Wall Street slump sparked worldwide share jitters

A cocktail of bad news from major US firms and renewed credit fears was behind the Friday sell-off on Wall Street which sent tremors through global markets today.

A cocktail of bad news from major US firms and renewed credit fears was behind the Friday sell-off on Wall Street which sent tremors through global markets today.

Record oil prices and the 20th anniversary of the 1987 Black Monday stock market crash added to the nerves of investors as the Dow Jones Industrial Average shipped 367 points – a loss of nearly 3%.

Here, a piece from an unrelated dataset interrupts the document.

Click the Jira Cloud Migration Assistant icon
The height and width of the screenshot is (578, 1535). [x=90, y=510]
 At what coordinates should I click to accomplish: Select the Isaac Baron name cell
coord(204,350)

The fall was hardly on the scale of the Dow’s 23% tumble 20 years ago. But following a brief market recovery following the panic of the summer’s credit crunch, investors reacted badly to suggestions that the woes of August and early September are lingering on.

New York-listed Caterpillar, one of the world’s largest construction equipment makers, warned of its continued struggles with a slumping US housing market as it disappointed the market with lower-than-expected profits.

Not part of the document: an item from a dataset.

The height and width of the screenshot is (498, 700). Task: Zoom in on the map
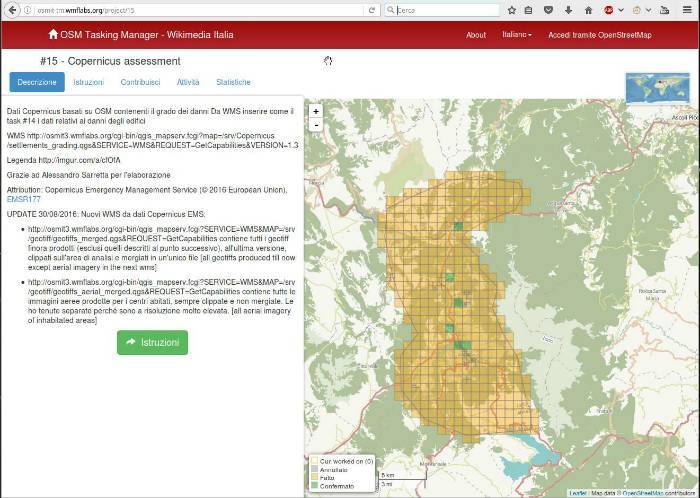tap(316, 112)
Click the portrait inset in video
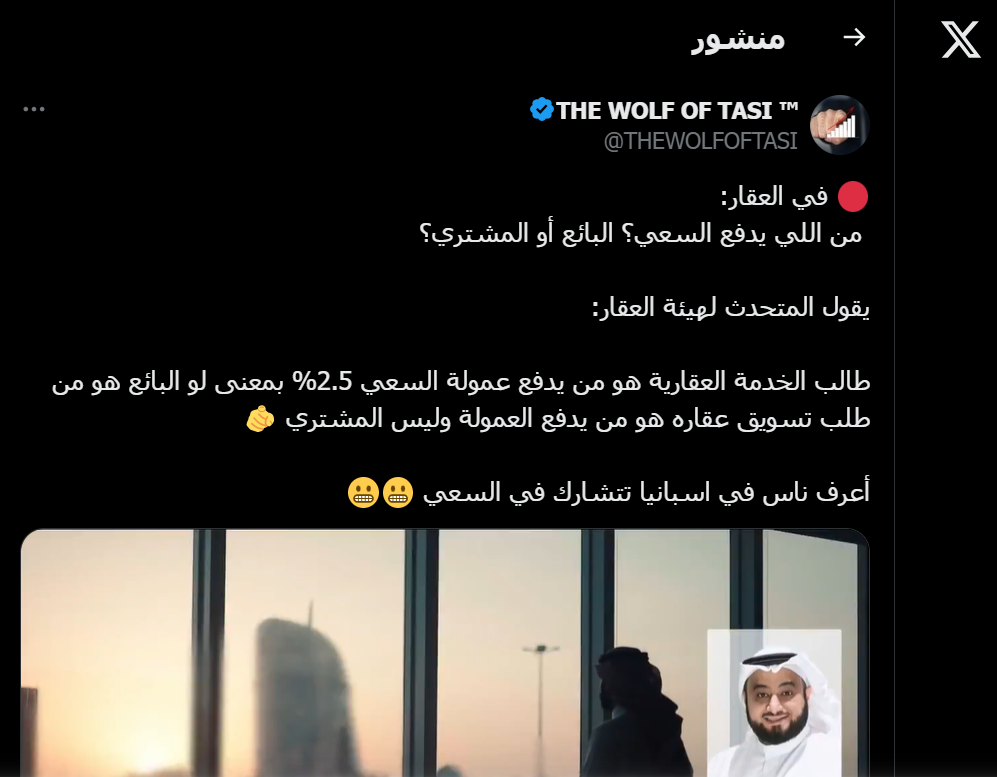Image resolution: width=997 pixels, height=777 pixels. 774,703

Caterpillar also cut its results forecasts for the full-year, while figures from fellow manufacturer Honeywell also failed to live up to expectations.

Meanwhile Wachovia, the country’s fourth largest bank, joined a succession of its peers in revealing the impact of the credit crunch on profits. Wachovia said third-quarter profits had fallen 10% and wrote off 1.3 billion dollars (£634 million) on sub-prime mortgage products and other loans.

Ratings agency Standard & Poor’s added to the fears over high-risk sub-prime mortgages after cutting its rating on a host of mortgage-backed financial instruments.

Vanishing market confidence in these securities – bonds based on products such as high-risk US mortgages – was one of the main factors behind the summer credit crunch as banks fearful of exposure to losses stopped lending to each other.

The US losses triggered overnight falls on Asian markets, with London’s FTSE 100 Index and other European exchanges all opening lower today.

But with little economic or corporate data to give firm direction in London, Gary Thomson, head of sales trading at CMC Markets, said there were “zero fundamentals” behind the selling seen so far.

He said: “We are just really playing catch-up with the US. The rest of the week should be interesting – we could see some pretty hefty swings.”